Reading text -
------------------------------

The Way Back to Nature

Ⅰ.Abstract:

The Call of the Wild (1903) is a world famous animal story. Set in Alaska during the Klondike Gold Rush of the late 1890s. It’s about Buck, a dog’s magnificent cross-bred offspring of a St Bernard and a Scottish Collie. Stolen from his comfortable life on a Californian estate and shipped to the Klondike to work as a sledge dog, he triumphs over his circumstance and becomes the leader of a wolf pack. The story records the ‘de-civilization’ of Buck as he answers “the call of the wild”, an inherent memory of primeval origins to which he instinctively responds during his long trail and trace.

.Key words

Deterministic ideas of naturalism, survival, de-cilization or primitiveness

.Brief introduction of the writing background and the author

ⅰ.about the writing background

  The American literature which is just over 200 years old is one of the youngest literatures, but it holds an enormous effect on the world literature. And it’s best known for its complexity of literary schools. Among them realism (1865-1914) had originated in France, a literary doctrine that called for “reality and truth” in the depiction of ordinary life, while naturalism, a new and harsher realism, is the peak of American realism. Naturalism in America had been shaped by the war, by the social upheavals as well as Darwinism; therefore realists hold a pessimistic world-view. The pessimism and deterministic ideas of naturalism pervaded the works of Jack London.

------------------------------

Material -
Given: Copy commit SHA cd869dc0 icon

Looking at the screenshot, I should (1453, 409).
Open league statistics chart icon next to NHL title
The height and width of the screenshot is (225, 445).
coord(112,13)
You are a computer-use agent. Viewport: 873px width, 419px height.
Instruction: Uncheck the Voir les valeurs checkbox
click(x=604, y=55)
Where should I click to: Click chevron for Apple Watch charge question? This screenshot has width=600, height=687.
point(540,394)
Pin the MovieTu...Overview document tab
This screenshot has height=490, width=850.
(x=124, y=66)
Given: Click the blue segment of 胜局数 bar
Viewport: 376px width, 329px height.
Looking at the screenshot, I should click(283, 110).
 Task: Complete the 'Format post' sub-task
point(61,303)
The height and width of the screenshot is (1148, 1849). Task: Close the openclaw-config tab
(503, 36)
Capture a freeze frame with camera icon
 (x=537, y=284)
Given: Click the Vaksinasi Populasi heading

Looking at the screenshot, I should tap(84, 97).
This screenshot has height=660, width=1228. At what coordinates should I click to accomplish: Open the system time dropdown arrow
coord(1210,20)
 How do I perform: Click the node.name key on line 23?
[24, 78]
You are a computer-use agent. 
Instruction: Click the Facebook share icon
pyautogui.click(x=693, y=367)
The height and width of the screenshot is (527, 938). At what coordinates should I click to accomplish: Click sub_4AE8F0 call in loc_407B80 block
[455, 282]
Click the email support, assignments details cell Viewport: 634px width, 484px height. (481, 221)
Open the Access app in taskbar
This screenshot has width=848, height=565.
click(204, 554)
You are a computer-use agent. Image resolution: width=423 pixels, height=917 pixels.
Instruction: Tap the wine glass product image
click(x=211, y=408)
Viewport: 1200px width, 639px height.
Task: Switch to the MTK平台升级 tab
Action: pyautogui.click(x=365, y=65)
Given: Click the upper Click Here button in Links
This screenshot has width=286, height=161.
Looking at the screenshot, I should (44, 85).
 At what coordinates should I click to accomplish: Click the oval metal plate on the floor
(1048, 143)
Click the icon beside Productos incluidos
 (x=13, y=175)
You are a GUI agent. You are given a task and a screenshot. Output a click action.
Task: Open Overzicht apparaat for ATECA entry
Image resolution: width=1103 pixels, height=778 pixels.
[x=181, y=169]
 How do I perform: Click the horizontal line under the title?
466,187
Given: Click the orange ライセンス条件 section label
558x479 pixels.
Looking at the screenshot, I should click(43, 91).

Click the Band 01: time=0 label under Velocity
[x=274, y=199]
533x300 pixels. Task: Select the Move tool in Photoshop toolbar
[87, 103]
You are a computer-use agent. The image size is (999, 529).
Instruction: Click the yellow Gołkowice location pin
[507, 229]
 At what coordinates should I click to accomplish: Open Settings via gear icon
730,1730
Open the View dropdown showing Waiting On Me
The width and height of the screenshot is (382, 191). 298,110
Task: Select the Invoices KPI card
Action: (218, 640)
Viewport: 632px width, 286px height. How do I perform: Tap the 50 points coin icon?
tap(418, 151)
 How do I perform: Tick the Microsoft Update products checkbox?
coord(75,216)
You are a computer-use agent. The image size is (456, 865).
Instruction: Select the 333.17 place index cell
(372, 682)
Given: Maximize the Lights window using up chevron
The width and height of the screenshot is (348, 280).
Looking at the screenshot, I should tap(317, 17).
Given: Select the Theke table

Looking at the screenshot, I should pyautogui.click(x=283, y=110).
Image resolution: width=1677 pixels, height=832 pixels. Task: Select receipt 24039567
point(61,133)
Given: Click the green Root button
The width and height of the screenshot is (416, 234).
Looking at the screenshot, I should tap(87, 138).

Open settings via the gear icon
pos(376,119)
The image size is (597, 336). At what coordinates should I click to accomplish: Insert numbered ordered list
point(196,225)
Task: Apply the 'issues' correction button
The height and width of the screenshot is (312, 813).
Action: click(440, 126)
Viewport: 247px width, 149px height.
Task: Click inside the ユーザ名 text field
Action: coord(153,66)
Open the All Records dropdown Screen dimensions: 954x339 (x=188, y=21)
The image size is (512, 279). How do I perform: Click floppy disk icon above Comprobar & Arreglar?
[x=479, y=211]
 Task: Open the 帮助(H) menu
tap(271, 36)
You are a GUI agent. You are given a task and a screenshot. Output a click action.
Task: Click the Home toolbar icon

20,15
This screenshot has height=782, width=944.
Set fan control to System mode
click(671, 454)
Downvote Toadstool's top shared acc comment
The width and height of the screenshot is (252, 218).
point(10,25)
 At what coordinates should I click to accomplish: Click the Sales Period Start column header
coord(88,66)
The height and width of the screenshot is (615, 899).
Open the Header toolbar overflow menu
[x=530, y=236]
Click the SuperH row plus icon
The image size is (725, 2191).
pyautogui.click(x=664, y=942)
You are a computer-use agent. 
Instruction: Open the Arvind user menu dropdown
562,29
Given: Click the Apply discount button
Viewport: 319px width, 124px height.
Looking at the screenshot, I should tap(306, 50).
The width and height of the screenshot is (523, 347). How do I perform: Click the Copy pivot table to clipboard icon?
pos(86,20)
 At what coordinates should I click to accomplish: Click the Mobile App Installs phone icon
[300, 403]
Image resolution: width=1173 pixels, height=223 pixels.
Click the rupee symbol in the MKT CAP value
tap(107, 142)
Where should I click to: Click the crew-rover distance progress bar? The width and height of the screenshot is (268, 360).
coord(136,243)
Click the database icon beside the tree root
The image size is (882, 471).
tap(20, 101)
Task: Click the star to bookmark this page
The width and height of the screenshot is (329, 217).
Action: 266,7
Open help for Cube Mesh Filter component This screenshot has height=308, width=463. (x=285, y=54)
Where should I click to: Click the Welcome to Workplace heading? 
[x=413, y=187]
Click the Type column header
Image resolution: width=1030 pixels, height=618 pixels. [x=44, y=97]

------------------------------

Exercises -
1. Please answer these questions using the essay on The Call of the Wild:
(a) Where and during what event is the story set?
(b) Which two breeds is Buck a cross of?
(c) In which country did realism originate?
2. Go on with the essay on The Call of the Wild from the point where it stops.
The rows aren't needed for anything here.

The answers -
1.
(a) Alaska, during the Klondike Gold Rush of the late 1890s.
(b) A St Bernard and a Scottish Collie.
(c) France.

2.
   What deserve a further explanation are the influential factors contributing London’s lively writing. Above all, it’s Charles Darwin’s theory in The Origin of Species (1859) which drags many writers moving far away from religious ideas. Darwinism seemed to stress the animality of man, to suggest that he was dominated by the irresistible forces of evolution. Secondly, Kipling’s The Fungle Book is an important exemplar for London in blending the fable with the parable and which exemplifies the “worldliness of the beast fable and the more programmatic moralism of the parable…in clear allegories containing both animal and human characters.” Thirdly, London’s Klondike year in a rush for gold also nurtures his visual imagination in the descriptive power he brings to the settings of his stories including The Call of the Wild, White Fang. Moreover, own much to the poverty of his early years and his desperate struggle for economic survival, London successfully presents the thematic idea, namely survival, in The Call of the Wild.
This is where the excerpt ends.